(Collected data)
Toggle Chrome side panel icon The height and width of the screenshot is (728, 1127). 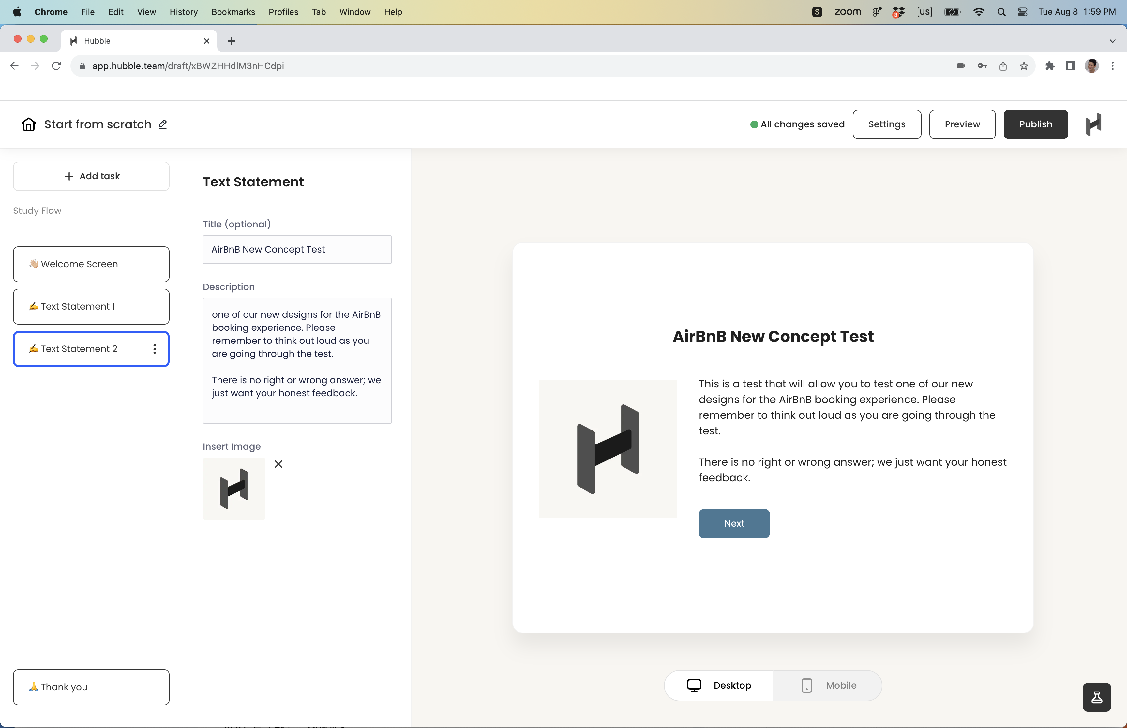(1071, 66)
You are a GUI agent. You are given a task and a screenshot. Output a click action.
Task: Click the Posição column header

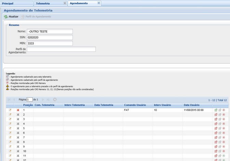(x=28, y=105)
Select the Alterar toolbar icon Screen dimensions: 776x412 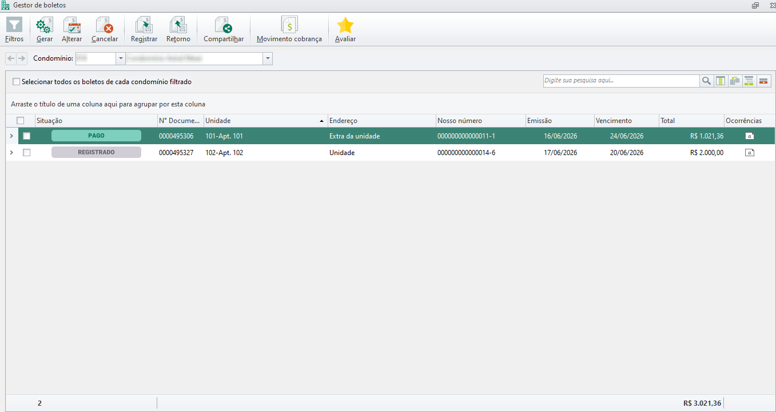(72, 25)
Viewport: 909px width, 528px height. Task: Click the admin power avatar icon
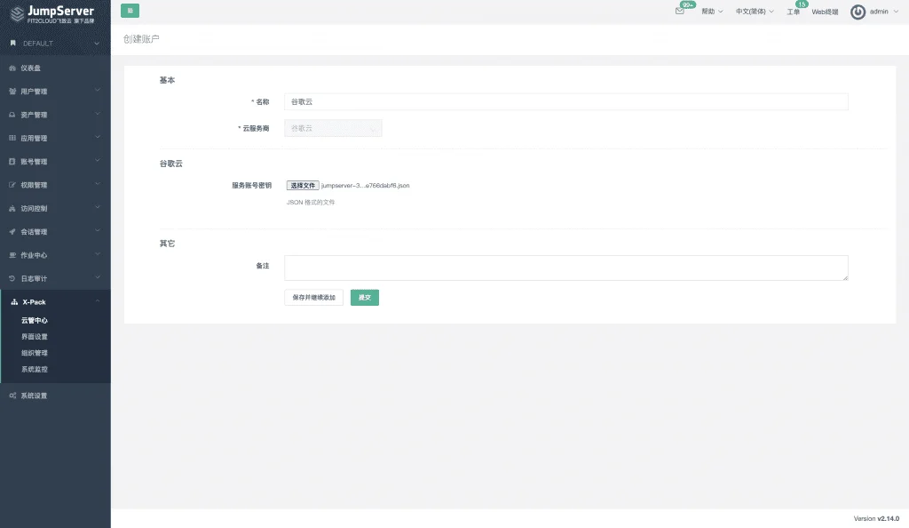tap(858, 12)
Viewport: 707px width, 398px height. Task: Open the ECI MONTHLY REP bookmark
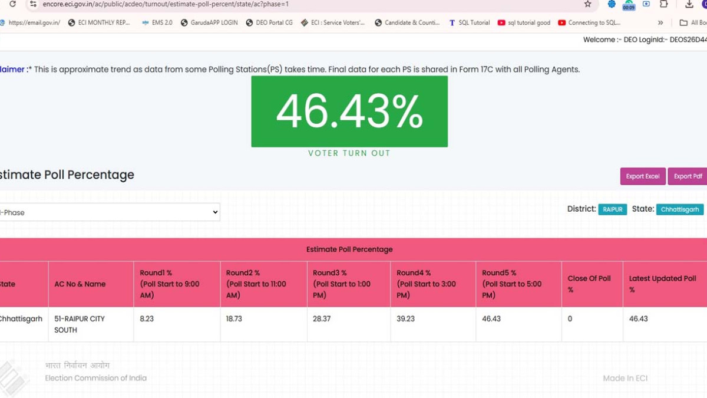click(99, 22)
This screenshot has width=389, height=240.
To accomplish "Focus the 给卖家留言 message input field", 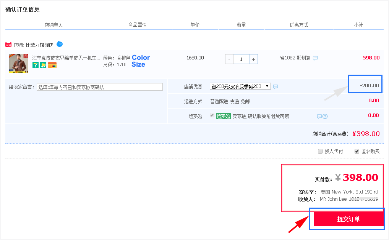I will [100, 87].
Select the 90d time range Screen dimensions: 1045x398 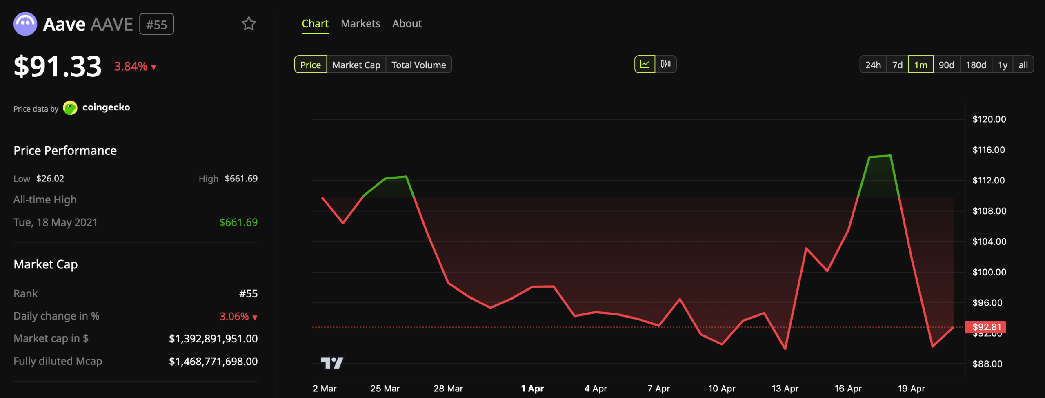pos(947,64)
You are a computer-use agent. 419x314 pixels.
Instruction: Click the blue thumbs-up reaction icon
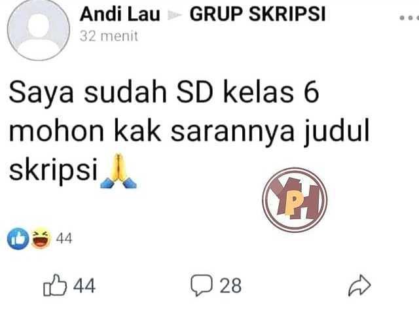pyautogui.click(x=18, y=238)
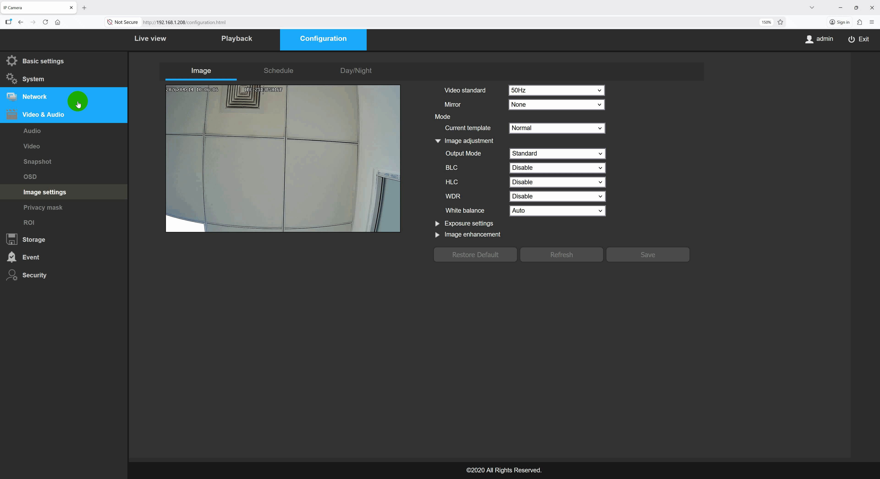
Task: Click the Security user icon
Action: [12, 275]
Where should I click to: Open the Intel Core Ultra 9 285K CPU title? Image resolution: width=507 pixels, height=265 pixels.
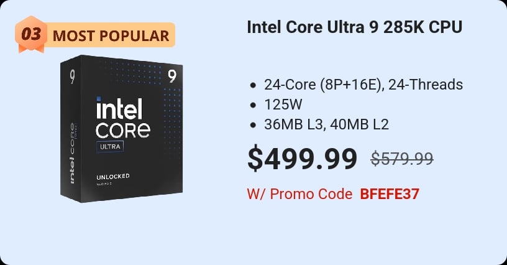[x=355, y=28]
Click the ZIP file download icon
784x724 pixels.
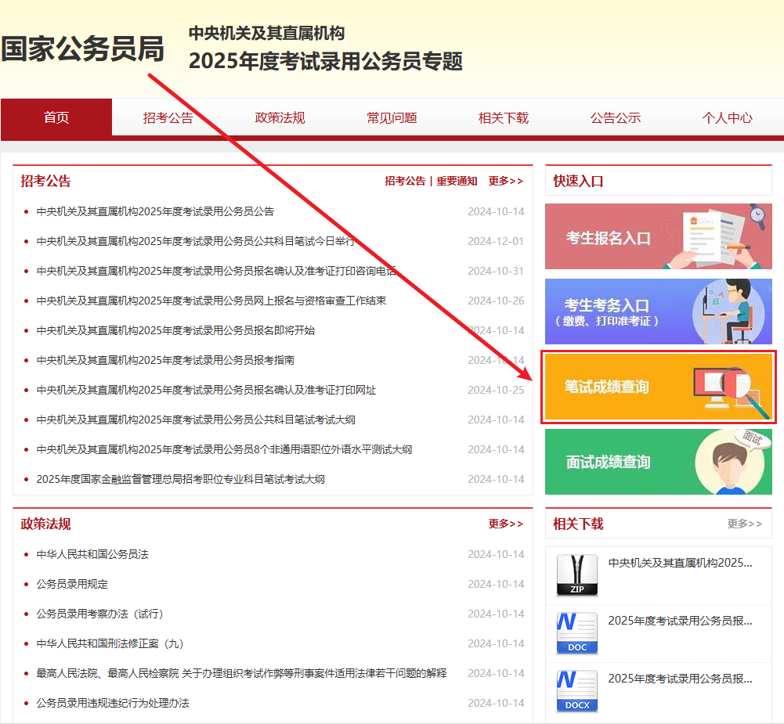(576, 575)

### Directive
List the lines of the material as a JSON array of strings, one string per line with blank lines omitted, starting at the line containing "You are a computer-use agent. 419x314 pixels." and running through the end of the material, both ends included. Leave out the pictures.

### Response to the task
[
  "You are a computer-use agent. 419x314 pixels.",
  "Instruction: Click the blue thumbs-up reaction icon",
  "pyautogui.click(x=18, y=238)",
  "Task: Click the Security user icon",
  "Action: [12, 275]",
  "Where should I click to: Open the Intel Core Ultra 9 285K CPU title? Image resolution: width=507 pixels, height=265 pixels.",
  "[x=355, y=28]",
  "Click the ZIP file download icon",
  "784x724 pixels.",
  "(576, 575)"
]